# Triple integral depending on a parameter

1. Feb 4, 2013

### Draconian28

1. The problem statement, all variables and given/known data

Find $$\iiint (x^{2n} + y^{2n} + z^{2n})\,dV$$ where the integral is taken over the region of 3D space where $$x^{2} + y^{2} + z^{2} \leq 1$$

2. Relevant equations

3. The attempt at a solution

I tried doing this in Cartesian coordinates, but the limits of integration got very messy and I got stuck after doing the first integral. I also tried using spherical polar coordinates, and then the limits of integration are quite simple, but the integrand gets complicated, unless $n = 1$, in which case the integral is quite easy to do.

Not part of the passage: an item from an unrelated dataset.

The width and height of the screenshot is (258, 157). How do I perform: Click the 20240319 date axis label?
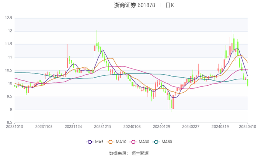pos(220,126)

I then thought that, since the only case where this looks simple enough to do directly is $n = 1$, I could try to make a conjecture as to what the value of the integral is for general n and then try to prove it by induction. The problem with that, though, is that I don't see how to go from the case $n = k + 1$ to the case $n = k$.

Any ideas?

2. Feb 4, 2013

### LCKurtz

I haven't tried it myself yet, and the wife wants the computer just now, but have you tried spherical coordinates? That would be the natural first choice. May or may not work...

[Edit later] I think you can work it with spherical coordinates using symmetry and the formula$$\int_0^\frac \pi 2 \sin^n x\, dx =\int_0^\frac \pi 2 \cos^n x\, dx = \frac{1\cdot 3\cdot 5\cdot\cdot\cdot(n-1)}{2\cdot 4\cdot 6\cdot\cdot\cdot n}\frac \pi 2$$which is valid for $n$ even and $n \ge 2$.

Last edited: Feb 4, 2013
3. Feb 4, 2013

### SteamKing

Staff Emeritus
This integral covers the volume enclosed by a sphere with radius = 1. It can be broken up into the sum of its parts, since the integrand is a sum.

For n = 1, the integral will evaluate to the sum of the inertias of a sphere about the three coordinate axes, assuming a unit density for the sphere.